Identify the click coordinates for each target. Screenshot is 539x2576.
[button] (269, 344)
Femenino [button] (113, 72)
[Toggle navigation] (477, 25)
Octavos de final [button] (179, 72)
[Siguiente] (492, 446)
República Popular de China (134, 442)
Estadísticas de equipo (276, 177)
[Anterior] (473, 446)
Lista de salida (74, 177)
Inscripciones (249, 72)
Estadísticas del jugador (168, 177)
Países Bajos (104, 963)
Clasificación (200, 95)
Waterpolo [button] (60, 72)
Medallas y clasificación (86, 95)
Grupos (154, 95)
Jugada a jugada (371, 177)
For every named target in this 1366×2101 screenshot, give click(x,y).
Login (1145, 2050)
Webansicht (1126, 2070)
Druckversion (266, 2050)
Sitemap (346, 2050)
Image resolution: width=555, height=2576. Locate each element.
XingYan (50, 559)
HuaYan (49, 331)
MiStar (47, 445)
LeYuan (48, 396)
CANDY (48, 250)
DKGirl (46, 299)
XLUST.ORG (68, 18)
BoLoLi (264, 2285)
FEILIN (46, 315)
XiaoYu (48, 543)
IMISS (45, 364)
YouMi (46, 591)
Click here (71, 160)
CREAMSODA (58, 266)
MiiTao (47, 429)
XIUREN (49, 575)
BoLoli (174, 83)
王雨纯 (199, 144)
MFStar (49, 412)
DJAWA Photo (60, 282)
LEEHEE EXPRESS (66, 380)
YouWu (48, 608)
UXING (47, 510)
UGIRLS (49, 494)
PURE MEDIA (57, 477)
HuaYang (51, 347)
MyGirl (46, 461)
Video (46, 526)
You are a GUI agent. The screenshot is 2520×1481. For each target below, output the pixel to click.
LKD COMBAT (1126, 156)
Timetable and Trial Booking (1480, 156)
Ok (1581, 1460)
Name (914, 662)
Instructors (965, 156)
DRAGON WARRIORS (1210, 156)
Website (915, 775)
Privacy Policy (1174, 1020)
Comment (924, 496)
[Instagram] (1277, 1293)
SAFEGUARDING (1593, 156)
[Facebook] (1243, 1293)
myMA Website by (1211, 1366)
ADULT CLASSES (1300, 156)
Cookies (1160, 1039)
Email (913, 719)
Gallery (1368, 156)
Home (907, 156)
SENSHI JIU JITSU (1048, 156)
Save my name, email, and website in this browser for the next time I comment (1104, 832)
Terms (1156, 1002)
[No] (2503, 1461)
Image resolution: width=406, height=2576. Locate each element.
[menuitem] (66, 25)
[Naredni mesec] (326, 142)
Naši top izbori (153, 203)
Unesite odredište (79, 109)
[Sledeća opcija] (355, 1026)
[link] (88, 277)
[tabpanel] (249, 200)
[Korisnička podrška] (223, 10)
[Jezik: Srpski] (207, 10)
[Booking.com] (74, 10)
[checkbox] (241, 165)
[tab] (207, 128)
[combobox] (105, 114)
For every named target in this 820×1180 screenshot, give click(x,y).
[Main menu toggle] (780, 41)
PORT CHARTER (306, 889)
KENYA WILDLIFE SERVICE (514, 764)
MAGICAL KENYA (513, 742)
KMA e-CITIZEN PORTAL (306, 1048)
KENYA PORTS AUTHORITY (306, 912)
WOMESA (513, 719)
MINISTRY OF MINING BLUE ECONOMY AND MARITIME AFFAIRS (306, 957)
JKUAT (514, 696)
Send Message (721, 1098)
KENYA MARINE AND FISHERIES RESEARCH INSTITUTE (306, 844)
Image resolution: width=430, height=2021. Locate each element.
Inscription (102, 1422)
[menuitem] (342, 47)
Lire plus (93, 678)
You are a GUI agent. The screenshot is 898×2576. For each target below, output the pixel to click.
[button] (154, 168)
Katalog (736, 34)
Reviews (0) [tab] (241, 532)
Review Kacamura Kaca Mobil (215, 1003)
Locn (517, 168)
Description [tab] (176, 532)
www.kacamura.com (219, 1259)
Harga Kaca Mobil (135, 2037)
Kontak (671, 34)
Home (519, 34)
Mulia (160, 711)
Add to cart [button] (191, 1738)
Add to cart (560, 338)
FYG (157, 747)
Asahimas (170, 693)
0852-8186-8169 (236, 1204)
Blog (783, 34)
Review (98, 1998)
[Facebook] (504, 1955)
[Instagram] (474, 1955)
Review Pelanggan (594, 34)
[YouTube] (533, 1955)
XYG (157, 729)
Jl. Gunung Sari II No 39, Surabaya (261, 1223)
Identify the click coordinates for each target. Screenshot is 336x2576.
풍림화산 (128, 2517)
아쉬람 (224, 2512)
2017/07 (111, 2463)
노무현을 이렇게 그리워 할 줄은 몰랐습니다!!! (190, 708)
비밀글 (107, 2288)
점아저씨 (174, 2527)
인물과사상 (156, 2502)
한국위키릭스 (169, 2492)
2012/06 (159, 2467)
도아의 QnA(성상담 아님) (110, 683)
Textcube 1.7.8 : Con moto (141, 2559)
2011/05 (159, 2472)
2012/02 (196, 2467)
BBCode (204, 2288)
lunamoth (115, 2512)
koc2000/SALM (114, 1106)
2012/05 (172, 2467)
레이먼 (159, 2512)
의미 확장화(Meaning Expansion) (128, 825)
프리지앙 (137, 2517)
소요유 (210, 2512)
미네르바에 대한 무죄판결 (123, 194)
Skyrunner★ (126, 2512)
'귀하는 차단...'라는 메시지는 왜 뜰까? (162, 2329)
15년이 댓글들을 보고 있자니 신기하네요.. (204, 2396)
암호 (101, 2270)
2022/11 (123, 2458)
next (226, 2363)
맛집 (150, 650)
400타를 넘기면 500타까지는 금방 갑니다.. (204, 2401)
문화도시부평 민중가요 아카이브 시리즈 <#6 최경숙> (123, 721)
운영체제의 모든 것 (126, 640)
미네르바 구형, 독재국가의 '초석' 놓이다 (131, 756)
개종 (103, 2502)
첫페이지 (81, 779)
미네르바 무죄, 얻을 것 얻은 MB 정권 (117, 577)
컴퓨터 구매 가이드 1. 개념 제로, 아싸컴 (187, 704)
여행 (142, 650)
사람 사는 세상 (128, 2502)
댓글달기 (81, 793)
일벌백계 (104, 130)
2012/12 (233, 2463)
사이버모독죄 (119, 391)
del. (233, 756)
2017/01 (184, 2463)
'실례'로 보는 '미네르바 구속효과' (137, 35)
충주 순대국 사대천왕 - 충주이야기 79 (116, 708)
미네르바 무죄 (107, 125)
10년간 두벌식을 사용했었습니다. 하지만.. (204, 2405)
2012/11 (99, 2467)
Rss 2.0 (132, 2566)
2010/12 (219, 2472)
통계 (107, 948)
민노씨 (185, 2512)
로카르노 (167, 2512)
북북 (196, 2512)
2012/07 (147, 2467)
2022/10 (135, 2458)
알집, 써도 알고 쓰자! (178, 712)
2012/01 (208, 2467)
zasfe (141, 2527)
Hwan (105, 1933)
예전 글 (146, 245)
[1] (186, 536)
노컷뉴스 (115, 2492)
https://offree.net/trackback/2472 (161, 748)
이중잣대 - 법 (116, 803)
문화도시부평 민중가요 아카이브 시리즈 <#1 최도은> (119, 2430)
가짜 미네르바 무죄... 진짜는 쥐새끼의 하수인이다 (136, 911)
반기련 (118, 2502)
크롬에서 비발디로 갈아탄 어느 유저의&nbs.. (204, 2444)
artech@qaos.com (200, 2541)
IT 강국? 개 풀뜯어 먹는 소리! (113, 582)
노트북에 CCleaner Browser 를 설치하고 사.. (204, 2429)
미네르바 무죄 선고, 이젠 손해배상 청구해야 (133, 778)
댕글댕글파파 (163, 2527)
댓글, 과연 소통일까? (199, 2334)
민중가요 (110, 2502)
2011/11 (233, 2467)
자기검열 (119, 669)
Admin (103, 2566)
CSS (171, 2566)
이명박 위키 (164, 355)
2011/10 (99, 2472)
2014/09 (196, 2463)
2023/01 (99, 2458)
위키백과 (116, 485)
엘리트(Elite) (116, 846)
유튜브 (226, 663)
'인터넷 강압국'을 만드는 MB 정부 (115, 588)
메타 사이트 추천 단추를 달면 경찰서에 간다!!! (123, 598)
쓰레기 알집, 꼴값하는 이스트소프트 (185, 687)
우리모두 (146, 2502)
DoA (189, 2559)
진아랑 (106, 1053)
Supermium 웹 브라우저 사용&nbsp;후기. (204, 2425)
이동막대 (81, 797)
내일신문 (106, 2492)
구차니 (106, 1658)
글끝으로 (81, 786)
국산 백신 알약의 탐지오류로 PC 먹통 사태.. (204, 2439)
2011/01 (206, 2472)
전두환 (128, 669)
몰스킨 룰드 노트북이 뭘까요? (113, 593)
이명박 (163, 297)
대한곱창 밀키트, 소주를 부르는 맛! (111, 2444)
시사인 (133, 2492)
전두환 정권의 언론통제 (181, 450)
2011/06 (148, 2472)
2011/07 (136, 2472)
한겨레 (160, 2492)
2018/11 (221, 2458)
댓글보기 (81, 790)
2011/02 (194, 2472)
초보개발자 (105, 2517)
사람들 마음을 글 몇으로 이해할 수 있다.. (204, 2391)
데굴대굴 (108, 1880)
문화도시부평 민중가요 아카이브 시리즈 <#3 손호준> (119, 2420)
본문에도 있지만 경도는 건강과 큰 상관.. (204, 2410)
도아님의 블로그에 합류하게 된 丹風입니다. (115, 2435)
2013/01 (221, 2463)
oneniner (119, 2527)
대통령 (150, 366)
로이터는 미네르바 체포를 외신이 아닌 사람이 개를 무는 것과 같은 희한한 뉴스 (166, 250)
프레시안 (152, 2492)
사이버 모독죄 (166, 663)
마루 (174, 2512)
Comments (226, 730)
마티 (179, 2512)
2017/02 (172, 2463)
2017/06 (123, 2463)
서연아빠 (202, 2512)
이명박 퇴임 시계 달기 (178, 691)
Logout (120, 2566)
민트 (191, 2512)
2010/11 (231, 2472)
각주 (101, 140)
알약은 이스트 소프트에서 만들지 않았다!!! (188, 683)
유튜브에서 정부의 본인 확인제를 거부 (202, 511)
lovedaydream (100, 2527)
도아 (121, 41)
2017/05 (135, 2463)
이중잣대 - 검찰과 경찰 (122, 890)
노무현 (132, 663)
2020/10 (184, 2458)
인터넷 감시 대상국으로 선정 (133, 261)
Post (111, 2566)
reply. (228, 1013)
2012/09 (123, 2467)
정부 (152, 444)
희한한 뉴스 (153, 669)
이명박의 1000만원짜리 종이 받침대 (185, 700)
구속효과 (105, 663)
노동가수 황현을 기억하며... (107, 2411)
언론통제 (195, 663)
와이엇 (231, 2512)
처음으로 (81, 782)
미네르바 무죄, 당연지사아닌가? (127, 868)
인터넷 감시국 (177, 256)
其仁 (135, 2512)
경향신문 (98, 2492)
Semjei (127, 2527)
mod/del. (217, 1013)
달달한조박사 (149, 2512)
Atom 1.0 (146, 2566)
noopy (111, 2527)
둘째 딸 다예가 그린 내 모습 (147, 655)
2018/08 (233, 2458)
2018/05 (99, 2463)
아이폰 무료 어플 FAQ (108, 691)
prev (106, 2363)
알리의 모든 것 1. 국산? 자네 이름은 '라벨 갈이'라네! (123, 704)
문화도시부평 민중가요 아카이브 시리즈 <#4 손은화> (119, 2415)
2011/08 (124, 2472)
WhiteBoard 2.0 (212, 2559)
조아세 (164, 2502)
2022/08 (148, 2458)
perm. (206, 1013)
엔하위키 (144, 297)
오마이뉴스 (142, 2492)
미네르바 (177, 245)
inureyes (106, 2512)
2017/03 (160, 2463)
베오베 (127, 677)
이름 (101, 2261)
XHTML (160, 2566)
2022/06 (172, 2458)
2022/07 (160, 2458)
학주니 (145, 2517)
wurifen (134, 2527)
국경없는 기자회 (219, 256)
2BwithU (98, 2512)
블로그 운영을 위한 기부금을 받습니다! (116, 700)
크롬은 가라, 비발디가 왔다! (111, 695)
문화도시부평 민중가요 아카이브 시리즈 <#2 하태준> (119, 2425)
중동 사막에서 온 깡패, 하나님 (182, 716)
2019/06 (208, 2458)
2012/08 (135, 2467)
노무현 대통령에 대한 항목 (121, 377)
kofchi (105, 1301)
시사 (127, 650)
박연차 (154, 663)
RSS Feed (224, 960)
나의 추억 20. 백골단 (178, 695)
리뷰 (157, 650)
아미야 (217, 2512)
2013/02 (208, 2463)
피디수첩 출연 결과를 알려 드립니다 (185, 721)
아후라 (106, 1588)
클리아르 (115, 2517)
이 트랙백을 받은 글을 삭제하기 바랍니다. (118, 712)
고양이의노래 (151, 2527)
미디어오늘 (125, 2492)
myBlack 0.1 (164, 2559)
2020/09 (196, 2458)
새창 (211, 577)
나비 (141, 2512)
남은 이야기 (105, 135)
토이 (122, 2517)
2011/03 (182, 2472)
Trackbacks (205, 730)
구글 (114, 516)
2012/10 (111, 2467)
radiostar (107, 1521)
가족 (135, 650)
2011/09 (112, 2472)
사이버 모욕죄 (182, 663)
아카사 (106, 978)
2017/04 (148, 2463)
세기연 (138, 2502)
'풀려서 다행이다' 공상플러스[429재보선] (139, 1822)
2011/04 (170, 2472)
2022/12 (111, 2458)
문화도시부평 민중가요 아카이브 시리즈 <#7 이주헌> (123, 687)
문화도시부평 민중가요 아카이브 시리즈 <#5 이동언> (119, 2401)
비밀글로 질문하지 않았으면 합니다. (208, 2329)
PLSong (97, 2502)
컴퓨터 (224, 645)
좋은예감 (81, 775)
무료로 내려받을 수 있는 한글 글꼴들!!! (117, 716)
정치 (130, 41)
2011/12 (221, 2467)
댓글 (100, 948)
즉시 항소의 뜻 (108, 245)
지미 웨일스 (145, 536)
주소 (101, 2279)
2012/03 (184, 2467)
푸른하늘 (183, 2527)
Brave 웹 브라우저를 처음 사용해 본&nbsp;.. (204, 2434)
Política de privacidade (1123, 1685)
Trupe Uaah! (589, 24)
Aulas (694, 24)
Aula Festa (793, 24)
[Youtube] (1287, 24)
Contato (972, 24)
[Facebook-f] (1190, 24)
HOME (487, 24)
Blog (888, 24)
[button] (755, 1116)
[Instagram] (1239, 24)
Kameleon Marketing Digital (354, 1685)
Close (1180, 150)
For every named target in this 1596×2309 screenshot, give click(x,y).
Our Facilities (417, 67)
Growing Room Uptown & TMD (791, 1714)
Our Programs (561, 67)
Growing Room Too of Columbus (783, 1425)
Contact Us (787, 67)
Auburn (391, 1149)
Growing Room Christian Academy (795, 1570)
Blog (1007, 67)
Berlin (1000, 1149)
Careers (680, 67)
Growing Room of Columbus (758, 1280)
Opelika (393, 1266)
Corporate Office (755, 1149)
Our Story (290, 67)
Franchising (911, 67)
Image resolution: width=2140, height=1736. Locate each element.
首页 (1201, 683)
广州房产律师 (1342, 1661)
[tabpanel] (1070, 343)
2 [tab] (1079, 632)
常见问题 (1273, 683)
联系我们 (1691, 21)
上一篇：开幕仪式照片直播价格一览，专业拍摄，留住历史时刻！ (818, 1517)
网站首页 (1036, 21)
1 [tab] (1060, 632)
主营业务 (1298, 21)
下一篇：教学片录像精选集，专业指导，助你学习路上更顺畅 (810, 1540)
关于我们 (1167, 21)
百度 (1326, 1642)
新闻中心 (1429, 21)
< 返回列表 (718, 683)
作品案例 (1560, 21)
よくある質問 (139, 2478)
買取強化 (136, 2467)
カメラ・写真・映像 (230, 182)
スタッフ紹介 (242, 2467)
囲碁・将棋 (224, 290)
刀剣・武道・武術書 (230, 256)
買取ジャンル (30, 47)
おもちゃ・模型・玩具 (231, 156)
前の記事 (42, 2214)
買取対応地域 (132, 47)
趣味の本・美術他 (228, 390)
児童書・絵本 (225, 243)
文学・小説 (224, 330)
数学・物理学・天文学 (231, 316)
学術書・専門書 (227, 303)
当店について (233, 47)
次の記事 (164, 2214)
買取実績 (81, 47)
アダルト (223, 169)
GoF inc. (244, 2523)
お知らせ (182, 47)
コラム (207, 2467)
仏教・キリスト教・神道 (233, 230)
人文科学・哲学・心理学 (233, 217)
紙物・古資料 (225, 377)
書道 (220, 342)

**What the task asks:** Give back exactly the lines above, from the line containing "Growing Room Christian Academy (795, 1570)" through the line containing "買取実績 (81, 47)", with both end lines and nothing more.

**Answer for the task:**
Growing Room Christian Academy (795, 1570)
Blog (1007, 67)
Berlin (1000, 1149)
Careers (680, 67)
Growing Room of Columbus (758, 1280)
Opelika (393, 1266)
Corporate Office (755, 1149)
Our Story (290, 67)
Franchising (911, 67)
Image resolution: width=2140, height=1736. Locate each element.
首页 (1201, 683)
广州房产律师 (1342, 1661)
[tabpanel] (1070, 343)
2 [tab] (1079, 632)
常见问题 (1273, 683)
联系我们 (1691, 21)
上一篇：开幕仪式照片直播价格一览，专业拍摄，留住历史时刻！ (818, 1517)
网站首页 (1036, 21)
1 [tab] (1060, 632)
主营业务 (1298, 21)
下一篇：教学片录像精选集，专业指导，助你学习路上更顺畅 (810, 1540)
关于我们 (1167, 21)
百度 (1326, 1642)
新闻中心 (1429, 21)
< 返回列表 (718, 683)
作品案例 (1560, 21)
よくある質問 (139, 2478)
買取強化 (136, 2467)
カメラ・写真・映像 (230, 182)
スタッフ紹介 (242, 2467)
囲碁・将棋 (224, 290)
刀剣・武道・武術書 (230, 256)
買取ジャンル (30, 47)
おもちゃ・模型・玩具 (231, 156)
前の記事 (42, 2214)
買取対応地域 (132, 47)
趣味の本・美術他 (228, 390)
児童書・絵本 (225, 243)
文学・小説 (224, 330)
数学・物理学・天文学 (231, 316)
学術書・専門書 (227, 303)
当店について (233, 47)
次の記事 (164, 2214)
買取実績 (81, 47)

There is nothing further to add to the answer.